What is required. Set down the lines of the data exactly, starting at the first and stopping after the line containing "thisisFINLAND.fi (41, 2293)".

Input data.
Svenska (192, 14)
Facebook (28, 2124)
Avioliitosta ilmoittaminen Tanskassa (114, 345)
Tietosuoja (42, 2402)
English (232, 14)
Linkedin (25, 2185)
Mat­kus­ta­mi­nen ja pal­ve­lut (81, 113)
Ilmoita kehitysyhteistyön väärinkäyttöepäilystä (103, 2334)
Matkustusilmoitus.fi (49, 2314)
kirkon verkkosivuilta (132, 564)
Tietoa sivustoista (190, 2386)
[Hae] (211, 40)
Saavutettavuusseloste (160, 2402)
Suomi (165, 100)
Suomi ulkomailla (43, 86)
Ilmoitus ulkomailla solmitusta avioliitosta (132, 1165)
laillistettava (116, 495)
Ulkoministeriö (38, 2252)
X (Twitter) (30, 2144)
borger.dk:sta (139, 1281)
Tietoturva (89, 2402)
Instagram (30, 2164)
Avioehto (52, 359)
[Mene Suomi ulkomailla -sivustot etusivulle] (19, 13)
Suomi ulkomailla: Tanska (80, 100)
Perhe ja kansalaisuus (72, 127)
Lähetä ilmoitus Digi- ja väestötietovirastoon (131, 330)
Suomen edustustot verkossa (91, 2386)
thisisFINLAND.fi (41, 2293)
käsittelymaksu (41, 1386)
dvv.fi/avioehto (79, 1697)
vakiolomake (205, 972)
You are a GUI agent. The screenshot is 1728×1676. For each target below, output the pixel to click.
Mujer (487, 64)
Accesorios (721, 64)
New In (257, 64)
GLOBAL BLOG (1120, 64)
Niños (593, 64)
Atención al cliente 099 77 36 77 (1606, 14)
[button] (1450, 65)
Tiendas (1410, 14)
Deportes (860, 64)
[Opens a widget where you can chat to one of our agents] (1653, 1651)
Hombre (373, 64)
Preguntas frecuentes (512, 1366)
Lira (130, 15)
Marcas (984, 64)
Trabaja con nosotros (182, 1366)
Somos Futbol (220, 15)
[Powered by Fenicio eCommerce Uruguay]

Exercise solution.
Svenska (192, 14)
Facebook (28, 2124)
Avioliitosta ilmoittaminen Tanskassa (114, 345)
Tietosuoja (42, 2402)
English (232, 14)
Linkedin (25, 2185)
Mat­kus­ta­mi­nen ja pal­ve­lut (81, 113)
Ilmoita kehitysyhteistyön väärinkäyttöepäilystä (103, 2334)
Matkustusilmoitus.fi (49, 2314)
kirkon verkkosivuilta (132, 564)
Tietoa sivustoista (190, 2386)
[Hae] (211, 40)
Saavutettavuusseloste (160, 2402)
Suomi (165, 100)
Suomi ulkomailla (43, 86)
Ilmoitus ulkomailla solmitusta avioliitosta (132, 1165)
laillistettava (116, 495)
Ulkoministeriö (38, 2252)
X (Twitter) (30, 2144)
borger.dk:sta (139, 1281)
Tietoturva (89, 2402)
Instagram (30, 2164)
Avioehto (52, 359)
[Mene Suomi ulkomailla -sivustot etusivulle] (19, 13)
Suomi ulkomailla: Tanska (80, 100)
Perhe ja kansalaisuus (72, 127)
Lähetä ilmoitus Digi- ja väestötietovirastoon (131, 330)
Suomen edustustot verkossa (91, 2386)
thisisFINLAND.fi (41, 2293)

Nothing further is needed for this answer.